Modern seaweed farming relies heavily on seedlings from natural beds or vegetative cuttings from previous harvests. However, this farming method has some disadvantages, such as physiological variation in the seed stock and decreased genetic variability, which reduces the growth rate, carrageenan yield, and gel strength of the seaweeds. A new method of seedling production that is sustainable, scalable, and produces a large number of high-quality plantlets is needed to support the seaweed farming industry. Recent use of tissue culture and micropropagation techniques in eucheumatoid seaweed production has yielded promising results in increasing seed supply and growing uniform seedlings in large numbers in a shorter time. Several seaweed species have been successfully cultured and regenerated into new plantlets in laboratories using direct regeneration, callus culture, and protoplast culture. The use of biostimulants and plant growth regulators in culture media increases the seedling quality even further.
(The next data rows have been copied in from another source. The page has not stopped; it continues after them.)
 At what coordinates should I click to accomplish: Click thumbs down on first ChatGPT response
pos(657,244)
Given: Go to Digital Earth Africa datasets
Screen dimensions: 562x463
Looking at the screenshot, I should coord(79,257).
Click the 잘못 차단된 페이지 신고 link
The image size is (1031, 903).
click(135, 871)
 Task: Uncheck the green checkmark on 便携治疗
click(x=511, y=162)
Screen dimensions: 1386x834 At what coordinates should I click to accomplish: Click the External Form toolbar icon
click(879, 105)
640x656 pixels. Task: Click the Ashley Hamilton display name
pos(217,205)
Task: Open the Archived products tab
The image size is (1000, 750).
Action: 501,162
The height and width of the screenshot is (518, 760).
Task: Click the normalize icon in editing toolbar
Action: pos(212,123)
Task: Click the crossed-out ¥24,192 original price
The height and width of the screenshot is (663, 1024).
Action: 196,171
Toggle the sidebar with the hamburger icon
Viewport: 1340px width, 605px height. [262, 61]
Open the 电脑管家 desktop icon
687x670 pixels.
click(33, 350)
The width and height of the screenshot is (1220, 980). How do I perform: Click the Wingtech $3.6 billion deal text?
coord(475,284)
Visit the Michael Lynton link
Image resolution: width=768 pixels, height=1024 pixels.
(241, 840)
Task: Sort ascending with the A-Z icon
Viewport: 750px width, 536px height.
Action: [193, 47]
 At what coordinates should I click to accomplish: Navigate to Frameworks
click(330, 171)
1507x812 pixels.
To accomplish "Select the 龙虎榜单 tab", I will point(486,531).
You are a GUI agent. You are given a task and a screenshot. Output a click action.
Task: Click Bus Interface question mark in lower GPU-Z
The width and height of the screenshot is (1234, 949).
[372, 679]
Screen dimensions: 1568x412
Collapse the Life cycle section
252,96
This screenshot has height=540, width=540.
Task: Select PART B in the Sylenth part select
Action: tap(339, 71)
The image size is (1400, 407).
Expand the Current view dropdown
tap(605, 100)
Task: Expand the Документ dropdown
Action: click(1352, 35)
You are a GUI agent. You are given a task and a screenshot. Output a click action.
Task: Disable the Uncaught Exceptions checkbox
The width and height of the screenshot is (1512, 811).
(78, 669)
Seedlings produced by micropropagation grew faster and had better biochemical properties than conventionally cultivated seedlings. Before being transferred to a land-based grow-out system or ocean nets for farming, tissue-cultured seedlings were recommended to undergo an acclimatization process to increase their survival rate. Regular monitoring is needed to prevent disease and pest infestations and grazing by herbivorous fish and turtles during the farming process. The current review discusses recent techniques for producing eucheumatoid and other valuable seaweed farming materials, emphasizing the efficiency of micropropagation and the transition from laboratory culture to cultivation in land-based or open-sea grow-out systems to elucidate optimal conditions for sustainable seaweed production.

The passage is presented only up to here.